Haunted voices – a term usually reserved for people such as Bob Dylan, Hank Williams and others whose catalogues include countless chart toppers on countless albums. You know the type of voice that claws at the ears of listeners with heartbreak and long- suffering. Haunted in the spirit that lets the listener feel the yearning, devastation and desires of the singer. But with her sophomore solo release, Australian singer/songwriter Kasey Chambers gives listeners a complete 14-track tour of a haunted mansion.

Chambers filled her 1999 critically acclaimed album, The Captain, with songs of heartbreak, yearning and devastation. With her second release, Chambers seems to have found an unabashed new way to express those feelings, by constructing Barricades and Brickwalls (Warner Bros.). This time around, Chambers isn’t only searching for lost love, or trying to heal love gone wrong, she instead is giving love a kick in the ass. Songs from her first album, such as “Cry Like A baby” and “Don’t Go,” are replaced with songs such as the rock-edged “Crossfire,” which Chambers depicts blindfolding her man and telling him to take 20 steps on a 10-foot dock. Even with the title track, Chambers doesn’t shy away from taking charge in the courtship process, starting the album with the line, “Barricades and brick walls won’t keep me from you.”

This album doesn’t start off with tears about a lost love, but not all the tracks are arm-crossed, tough-girl anthems either.
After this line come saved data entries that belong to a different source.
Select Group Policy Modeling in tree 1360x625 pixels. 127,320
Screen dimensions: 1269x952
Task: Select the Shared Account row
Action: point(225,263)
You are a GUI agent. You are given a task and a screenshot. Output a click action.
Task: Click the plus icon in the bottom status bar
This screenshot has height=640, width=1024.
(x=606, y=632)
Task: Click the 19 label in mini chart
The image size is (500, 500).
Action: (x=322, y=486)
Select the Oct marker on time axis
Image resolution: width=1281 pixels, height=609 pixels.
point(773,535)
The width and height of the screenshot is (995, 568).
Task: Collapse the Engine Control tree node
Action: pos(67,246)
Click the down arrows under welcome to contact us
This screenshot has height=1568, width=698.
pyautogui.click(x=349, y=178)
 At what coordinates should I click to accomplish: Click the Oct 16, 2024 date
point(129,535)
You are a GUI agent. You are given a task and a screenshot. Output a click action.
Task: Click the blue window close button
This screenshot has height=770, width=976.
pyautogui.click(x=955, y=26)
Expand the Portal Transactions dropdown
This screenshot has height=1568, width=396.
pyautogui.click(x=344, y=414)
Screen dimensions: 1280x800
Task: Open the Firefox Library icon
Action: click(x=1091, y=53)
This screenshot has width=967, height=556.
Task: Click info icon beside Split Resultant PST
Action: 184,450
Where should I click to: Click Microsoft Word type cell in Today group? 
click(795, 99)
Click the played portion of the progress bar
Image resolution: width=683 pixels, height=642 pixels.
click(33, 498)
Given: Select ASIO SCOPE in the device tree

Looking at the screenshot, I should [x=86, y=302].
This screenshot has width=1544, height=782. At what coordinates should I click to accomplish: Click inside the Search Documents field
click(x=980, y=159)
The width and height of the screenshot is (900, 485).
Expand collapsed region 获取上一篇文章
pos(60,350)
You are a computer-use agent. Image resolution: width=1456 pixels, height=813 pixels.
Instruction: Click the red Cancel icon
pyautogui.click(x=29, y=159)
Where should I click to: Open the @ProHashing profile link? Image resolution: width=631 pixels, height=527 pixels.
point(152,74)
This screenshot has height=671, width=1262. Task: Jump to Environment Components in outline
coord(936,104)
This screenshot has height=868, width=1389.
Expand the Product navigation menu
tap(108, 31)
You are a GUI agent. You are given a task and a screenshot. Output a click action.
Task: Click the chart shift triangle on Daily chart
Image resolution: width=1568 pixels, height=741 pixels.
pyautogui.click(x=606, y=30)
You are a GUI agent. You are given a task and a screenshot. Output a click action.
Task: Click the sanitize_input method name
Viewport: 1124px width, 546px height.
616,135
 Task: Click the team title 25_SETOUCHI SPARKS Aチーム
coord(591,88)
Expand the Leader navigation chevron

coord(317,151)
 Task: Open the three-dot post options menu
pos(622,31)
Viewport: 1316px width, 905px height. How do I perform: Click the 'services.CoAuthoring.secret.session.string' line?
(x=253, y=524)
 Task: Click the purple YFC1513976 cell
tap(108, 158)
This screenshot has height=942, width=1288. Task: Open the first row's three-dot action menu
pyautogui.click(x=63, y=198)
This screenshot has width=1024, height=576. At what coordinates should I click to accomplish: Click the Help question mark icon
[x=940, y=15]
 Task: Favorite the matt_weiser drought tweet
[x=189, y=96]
Chambers still admits to shedding a few because of a spoiled relationship. “A Million Tears” to be exact. In the song, Chambers laments about her role in love gone wrong, singing, “And I’ll drink to the shame / I’ll drink to the madness / That made me this way.”

On a less positive note, similarly to The Captain, Chambers seems to break the flow of the album with a song that doesn’t fit at the end. In her first release, she ends with the hillbilly sounding beat of “We’re All Gonna Die Someday.” Its beats and lyrics break the trend of soft melodies and love songs in an awkward way that seems like maybe the track showed up by accident. This time around the last track (before a bonus, hidden track) “I Still Pray,” seems out of place not because of a Jed Clampet-esque beat, but instead the subject matter: a prayer to Jesus. Its subject matter, although not shocking or poorly done, is distracting and much like her previous album, out of place for a closing track.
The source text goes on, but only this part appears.